While much of the research remains in academia, D-Wave Systems in Canada, became the first in the world to sell quantum computers. A number of other quantum computing start-ups are emerging as well, including University of Maryland spin-off ionQ, which is developing a trapped-ion quantum computer, and PsiCorp, founded by University of Bristol researchers, which is developing a photonic quantum computer using silicon chips.
Different Strokes
A major focus for researchers involves investigating different strategies to develop quantum technologies. Each platform has its own strengths and weaknesses, and it’s the new quantum engineers’ job to meet this challenge. That’s no small task. Quantum phenomena such as superposition and entanglement are very fragile, lasting maybe a couple of hundred nanoseconds, necessitating error-correction mechanisms. For each “datum” or “logical” qubit in a quantum computation, dozens or even hundreds of other so-called “ancilla” or “physical” qubits may be needed as fail-safe redundancies.
Another challenge is connecting the qubits with one another and with the conventional supercomputers needed to process all their information. “We know how to build individual qubits,” says Martinis. “The big challenge is building many qubits in one device and manipulating these qubits properly.”
The easiest particles to coax into superposition and entanglement are usually very small, because their activity is easier to control, or very cold, because the less energy they have, the less likely such energy will disrupt these delicate states. These particles are usually also very isolated from their surroundings to avoid potential interference.

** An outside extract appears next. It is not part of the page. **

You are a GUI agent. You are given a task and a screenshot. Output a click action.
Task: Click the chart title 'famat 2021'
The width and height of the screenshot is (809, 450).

Quantum engineers must learn how to preserve as much of this isolation as they can while still connecting these particles together in order to form useful machines.
One approach uses ions as qubits, with each electrically charged particle trapped in a vacuum by magnetic fields. The first reprogrammable quantum computer that Maryland’s Debnath and his colleagues demonstrated used lasers to manipulate five ytterbium ions.
Another platform attracting interest from industry uses superconducting circuits as qubits. In June, for example, Google developed a quantum computer from superconducting cross-shaped qubits made of aluminum film deposited on sapphire. Nine of these qubits were lined up and linked together by more than 1,000 circuits known as quantum logic gates. Each qubit resonated at a specific frequency; by tuning frequencies to or away from each other, interactions between qubits could be turned on or off.
Google’s long-term strategy is to use quantum computers for machine-learning applications. This branch of artificial intelligence is devoted to creating computers that can improve with experience. “We want machine learning to look for patterns in large datasets, such as learning what certain objects look like in photos,” Martinis explains, noting that such machine-learning algorithms are really difficult.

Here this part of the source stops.